Eager to highlight the country’s successes, Chinese officials and commentators are encouraging other countries to deploy the Beijing playbook to combat the outbreak, including its strict blocking measures.
“The task that the Chinese wrote with their blood and sweat is right in front of your eyes, and you are not able to copy it?” He said a publication circulated widely in WeChat, a messaging application.
Some in the party are directing their criticism to the United States, a popular enemy, accusing US officials of “slandering” China by focusing on the deficiencies in their response. They have argued that the political system of the United States is not capable of effectively dealing with an outbreak.
“China has acted as a great responsible country,” an article said this week in the Global Times. “However, due to ideological and political prejudices against China, US elites do not believe that China’s movements and experience are reliable and useful.”
The party has tried to interpret themes of patriotism and sacrifice and rethink the crisis as a heroic battle against the virus with Xi at the helm. News sites show photos of medical workers stationed at airports, with the word “attack” dotted in the images in bright red letters. The cartoons that circulate online represent doctors and security officials who march in the words: “We will win this battle!”
Authorities have sent hundreds of state-sponsored journalists to produce sentimental stories about first-line doctors and nurses. Communist groups have created cartoon pets designed to provoke patriotic feelings.

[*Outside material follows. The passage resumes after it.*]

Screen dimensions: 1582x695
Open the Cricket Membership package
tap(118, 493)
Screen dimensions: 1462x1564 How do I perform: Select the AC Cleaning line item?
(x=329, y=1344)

That approach has often caused a setback of the public. In trying to rethink the crisis as a vindication of the party’s governance model, propaganda officials seem to be testing another message.
David Bandurski, co-director of the China Media Project, a research program affiliated with the University of Hong Kong, said the party seemed to be in crisis and was not sure how to deal with a relentless shower of criticism.
“They really don’t know how to respond to an ongoing event of this magnitude,” he said. “There is a lot of inconsistency. And many efforts to gain control of public opinion only alleviate these problems.”
Xi seems anxious to rethink the crisis as a triumph for the party and a vindication of his efforts to strengthen his control over everyday life in China.
He said on Sunday at a teleconference meeting of 170,000 party cadres that a recent decline in infections “once again demonstrated the remarkable advantages of the leadership of the Communist Party of China and the system of socialism with Chinese characteristics.”
Xi has proven to be an agile political operator, and has emerged from other relatively unscathed crises. But with the public still furious about the outbreak, they are likely to face persistent questions about the credibility of the party and its leadership, experts said.
Wu Qiang, a political analyst in Beijing and a party critic, said a propaganda campaign was unlikely to satisfy the public.
“It is hard to believe that the Chinese Communist Party has played the role of hero or leader in the so-called coronavirus prevention in the world,” he said.
He added that Xi would probably fight to regain confidence.
“This crisis has caused a fatal blow to the personal image of Xi Jinping,” he said. “For a long time, the public will continue to doubt him, and this doubt is irreparable.”